#### Records shown

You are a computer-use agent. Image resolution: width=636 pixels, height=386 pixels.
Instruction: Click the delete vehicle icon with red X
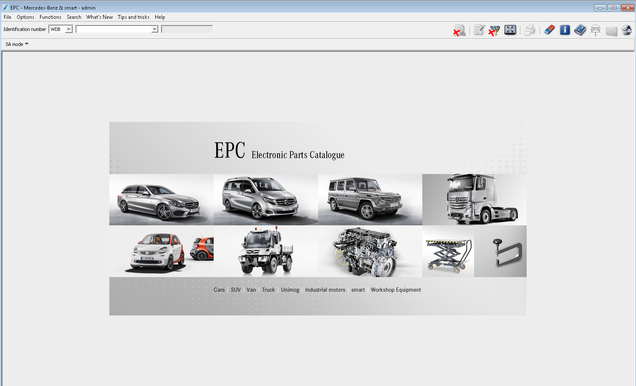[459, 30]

########
#### Records shown

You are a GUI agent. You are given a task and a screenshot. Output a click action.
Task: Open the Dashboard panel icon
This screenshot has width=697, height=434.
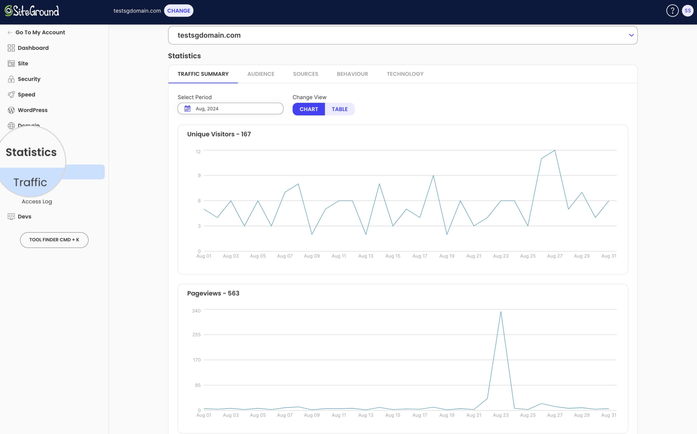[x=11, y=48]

########

**Given problem**: Rewrite the lines starting at the one containing "You are a GUI" and ending at the one containing "[x=11, y=48]", with "Dashboard" replaced by "Reports" and nothing else changed. Leave the pictures out of your answer.

**Correct response**:
You are a GUI agent. You are given a task and a screenshot. Output a click action.
Task: Open the Reports panel icon
This screenshot has width=697, height=434.
[x=11, y=48]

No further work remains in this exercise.